:: Input data ::
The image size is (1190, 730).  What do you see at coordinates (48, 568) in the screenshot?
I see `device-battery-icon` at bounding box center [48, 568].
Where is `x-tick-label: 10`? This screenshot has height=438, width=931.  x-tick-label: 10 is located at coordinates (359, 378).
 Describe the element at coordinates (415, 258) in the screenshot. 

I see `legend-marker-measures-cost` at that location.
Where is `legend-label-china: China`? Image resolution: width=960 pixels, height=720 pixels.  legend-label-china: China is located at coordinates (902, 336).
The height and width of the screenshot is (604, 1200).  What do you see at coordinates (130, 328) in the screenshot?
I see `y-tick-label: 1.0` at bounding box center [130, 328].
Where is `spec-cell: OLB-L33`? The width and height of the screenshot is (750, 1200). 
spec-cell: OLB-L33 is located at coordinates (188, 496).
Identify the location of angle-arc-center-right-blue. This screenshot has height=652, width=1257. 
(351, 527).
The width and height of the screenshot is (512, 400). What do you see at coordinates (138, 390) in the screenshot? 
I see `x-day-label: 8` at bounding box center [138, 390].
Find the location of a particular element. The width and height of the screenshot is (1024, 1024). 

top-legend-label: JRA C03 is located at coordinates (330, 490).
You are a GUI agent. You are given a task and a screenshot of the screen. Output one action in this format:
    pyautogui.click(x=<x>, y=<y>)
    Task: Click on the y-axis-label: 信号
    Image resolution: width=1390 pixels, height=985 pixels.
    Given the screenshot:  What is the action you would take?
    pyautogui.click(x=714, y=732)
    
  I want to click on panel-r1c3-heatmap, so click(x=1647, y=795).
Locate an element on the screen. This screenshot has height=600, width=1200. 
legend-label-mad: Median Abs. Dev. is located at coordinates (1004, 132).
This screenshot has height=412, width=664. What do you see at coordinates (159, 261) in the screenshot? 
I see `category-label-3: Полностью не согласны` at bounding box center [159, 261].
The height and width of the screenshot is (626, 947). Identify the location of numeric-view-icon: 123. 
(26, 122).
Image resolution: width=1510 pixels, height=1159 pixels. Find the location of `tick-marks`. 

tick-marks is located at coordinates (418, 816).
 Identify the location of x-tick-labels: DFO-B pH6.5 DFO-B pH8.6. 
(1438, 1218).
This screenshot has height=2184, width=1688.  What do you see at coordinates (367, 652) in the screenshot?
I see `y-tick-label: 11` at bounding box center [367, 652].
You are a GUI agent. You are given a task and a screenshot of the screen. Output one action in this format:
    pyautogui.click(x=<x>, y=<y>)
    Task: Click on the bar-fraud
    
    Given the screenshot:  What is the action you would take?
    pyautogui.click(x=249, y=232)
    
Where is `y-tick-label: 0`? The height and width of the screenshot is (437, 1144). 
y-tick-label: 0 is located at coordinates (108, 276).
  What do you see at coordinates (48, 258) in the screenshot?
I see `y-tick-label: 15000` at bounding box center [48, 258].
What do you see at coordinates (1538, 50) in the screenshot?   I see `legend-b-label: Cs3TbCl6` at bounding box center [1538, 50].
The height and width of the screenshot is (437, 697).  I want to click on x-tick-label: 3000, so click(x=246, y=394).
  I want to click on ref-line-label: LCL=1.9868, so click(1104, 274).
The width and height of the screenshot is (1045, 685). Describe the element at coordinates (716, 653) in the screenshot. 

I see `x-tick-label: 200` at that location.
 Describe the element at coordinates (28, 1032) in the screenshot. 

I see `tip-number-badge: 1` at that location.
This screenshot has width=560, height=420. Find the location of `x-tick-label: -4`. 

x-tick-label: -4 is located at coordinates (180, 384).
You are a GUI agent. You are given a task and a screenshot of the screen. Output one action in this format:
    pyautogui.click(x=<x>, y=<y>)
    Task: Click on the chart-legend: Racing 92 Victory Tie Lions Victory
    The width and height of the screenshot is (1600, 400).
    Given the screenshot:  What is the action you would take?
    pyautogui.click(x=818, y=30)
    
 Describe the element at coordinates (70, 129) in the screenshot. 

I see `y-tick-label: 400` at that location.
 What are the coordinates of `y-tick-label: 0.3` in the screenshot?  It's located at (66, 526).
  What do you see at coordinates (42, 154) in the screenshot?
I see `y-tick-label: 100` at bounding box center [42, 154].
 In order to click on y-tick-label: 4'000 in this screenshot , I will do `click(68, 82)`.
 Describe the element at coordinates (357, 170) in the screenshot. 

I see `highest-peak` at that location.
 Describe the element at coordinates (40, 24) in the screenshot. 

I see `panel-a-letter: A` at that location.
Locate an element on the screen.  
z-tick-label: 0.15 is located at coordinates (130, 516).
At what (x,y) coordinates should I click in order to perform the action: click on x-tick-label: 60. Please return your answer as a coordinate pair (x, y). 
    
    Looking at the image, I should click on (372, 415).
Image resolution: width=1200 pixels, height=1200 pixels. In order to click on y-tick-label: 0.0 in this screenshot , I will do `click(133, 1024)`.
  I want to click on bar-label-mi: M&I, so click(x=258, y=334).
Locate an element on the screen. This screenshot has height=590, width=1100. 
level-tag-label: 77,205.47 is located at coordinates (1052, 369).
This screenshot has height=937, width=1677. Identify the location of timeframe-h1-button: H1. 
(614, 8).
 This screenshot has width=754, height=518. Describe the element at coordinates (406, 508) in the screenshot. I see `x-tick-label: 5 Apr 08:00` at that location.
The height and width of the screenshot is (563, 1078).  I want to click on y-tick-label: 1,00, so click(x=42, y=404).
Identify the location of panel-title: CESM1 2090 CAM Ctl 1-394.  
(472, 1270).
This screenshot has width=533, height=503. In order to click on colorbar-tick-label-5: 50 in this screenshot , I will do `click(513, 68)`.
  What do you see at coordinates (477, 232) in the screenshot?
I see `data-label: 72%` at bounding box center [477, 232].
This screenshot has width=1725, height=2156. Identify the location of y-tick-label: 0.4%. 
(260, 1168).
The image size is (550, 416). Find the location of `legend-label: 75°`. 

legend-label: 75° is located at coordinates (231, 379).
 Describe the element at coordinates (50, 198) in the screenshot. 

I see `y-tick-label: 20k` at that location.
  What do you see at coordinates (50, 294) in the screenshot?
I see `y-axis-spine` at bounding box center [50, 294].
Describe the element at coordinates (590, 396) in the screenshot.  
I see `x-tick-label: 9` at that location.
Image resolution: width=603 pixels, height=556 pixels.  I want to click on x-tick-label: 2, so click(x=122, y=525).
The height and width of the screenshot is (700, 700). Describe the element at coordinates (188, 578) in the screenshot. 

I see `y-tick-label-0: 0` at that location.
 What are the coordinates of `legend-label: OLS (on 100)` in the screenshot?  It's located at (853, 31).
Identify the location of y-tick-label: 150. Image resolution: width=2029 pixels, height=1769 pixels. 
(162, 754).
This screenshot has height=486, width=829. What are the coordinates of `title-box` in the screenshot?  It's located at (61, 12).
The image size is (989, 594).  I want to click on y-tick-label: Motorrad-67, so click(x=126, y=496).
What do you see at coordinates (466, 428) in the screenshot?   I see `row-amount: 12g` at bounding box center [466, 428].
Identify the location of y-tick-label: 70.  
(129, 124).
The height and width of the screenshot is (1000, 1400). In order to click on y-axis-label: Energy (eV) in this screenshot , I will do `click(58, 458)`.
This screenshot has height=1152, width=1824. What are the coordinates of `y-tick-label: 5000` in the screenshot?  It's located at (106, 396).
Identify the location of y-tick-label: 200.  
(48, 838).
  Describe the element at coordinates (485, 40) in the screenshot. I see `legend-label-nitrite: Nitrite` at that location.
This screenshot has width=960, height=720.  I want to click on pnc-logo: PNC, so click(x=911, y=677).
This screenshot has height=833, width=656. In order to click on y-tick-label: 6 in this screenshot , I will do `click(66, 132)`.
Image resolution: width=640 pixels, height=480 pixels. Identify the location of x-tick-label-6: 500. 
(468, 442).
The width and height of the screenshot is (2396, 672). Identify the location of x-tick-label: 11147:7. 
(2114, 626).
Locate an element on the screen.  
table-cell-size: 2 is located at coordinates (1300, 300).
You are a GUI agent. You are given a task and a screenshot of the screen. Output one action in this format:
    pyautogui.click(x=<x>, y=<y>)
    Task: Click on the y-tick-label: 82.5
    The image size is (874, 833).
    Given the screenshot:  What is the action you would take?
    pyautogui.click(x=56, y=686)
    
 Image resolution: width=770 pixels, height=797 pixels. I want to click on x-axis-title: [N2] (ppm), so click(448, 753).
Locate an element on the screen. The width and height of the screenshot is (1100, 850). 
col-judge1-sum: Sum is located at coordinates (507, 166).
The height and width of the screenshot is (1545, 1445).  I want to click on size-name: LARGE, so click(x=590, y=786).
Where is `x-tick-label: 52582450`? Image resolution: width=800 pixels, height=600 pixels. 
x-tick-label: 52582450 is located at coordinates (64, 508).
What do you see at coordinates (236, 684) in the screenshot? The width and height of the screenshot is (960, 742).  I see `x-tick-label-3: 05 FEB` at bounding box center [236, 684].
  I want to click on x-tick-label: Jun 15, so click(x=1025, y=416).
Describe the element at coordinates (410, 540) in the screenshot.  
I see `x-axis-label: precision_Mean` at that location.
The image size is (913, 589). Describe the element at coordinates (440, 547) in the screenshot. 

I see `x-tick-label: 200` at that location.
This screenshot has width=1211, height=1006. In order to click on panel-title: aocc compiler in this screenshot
:::
=== What to work on ===
Give back, word for word, the lines of the material starting at the one containing "Identify the location of y-tick-label: 200." and ending at the one containing "Image resolution: width=770".

=== Exercise response ===
Identify the location of y-tick-label: 200.  
(48, 838).
  Describe the element at coordinates (485, 40) in the screenshot. I see `legend-label-nitrite: Nitrite` at that location.
This screenshot has width=960, height=720.  I want to click on pnc-logo: PNC, so click(x=911, y=677).
This screenshot has height=833, width=656. In order to click on y-tick-label: 6 in this screenshot , I will do `click(66, 132)`.
Image resolution: width=640 pixels, height=480 pixels. Identify the location of x-tick-label-6: 500. 
(468, 442).
The width and height of the screenshot is (2396, 672). Identify the location of x-tick-label: 11147:7. 
(2114, 626).
Locate an element on the screen.  
table-cell-size: 2 is located at coordinates (1300, 300).
You are a GUI agent. You are given a task and a screenshot of the screen. Output one action in this format:
    pyautogui.click(x=<x>, y=<y>)
    Task: Click on the y-tick-label: 82.5
    The image size is (874, 833).
    Given the screenshot:  What is the action you would take?
    pyautogui.click(x=56, y=686)
    
 Image resolution: width=770 pixels, height=797 pixels. I want to click on x-axis-title: [N2] (ppm), so click(448, 753).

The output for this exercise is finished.